EXERCISE
Count the lines of data below that include "agent". Provide only the number.

DATA TO PROCESS

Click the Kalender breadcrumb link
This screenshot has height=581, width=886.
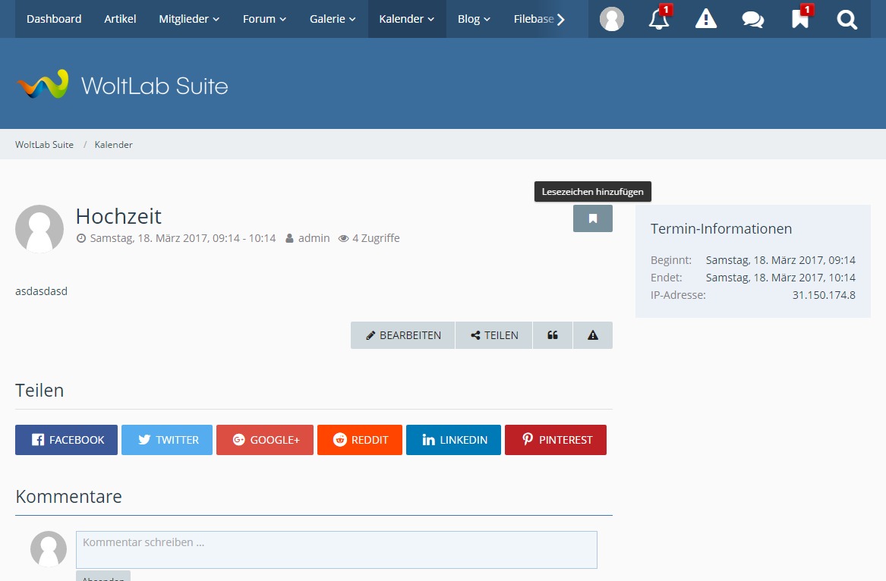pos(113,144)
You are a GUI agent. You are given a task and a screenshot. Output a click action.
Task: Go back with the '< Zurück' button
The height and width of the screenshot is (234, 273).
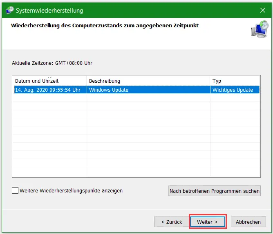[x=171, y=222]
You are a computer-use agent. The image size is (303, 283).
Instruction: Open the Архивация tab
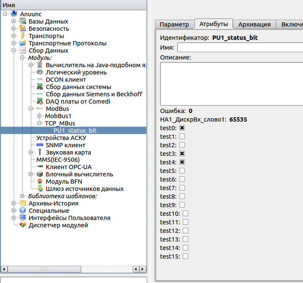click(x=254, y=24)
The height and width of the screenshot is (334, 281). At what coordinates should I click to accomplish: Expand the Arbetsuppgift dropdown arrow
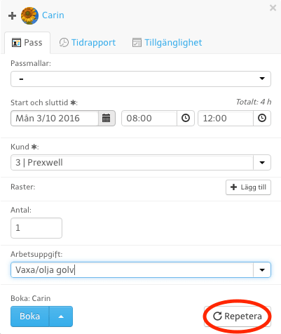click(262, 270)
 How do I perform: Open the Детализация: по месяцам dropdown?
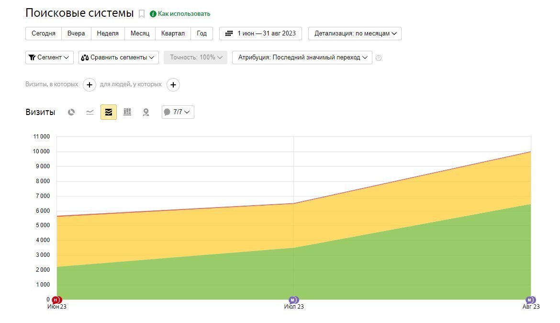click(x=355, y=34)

* * *

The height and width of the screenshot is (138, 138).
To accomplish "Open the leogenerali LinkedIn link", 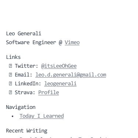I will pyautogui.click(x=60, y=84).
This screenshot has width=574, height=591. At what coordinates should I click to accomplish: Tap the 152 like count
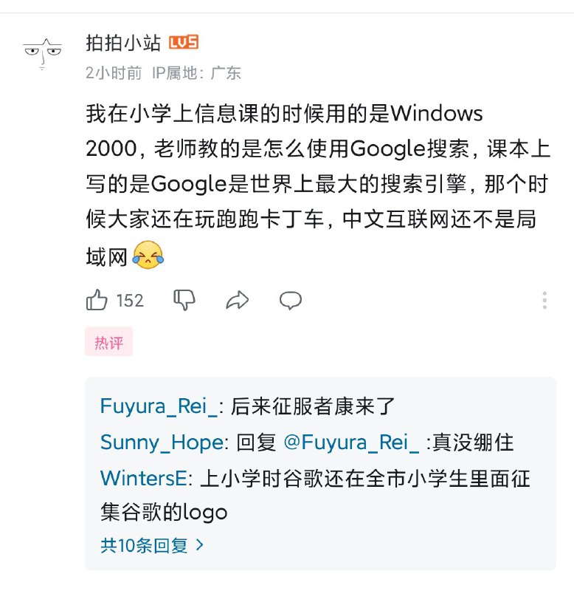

OUTPUT OF THE EXERCISE
2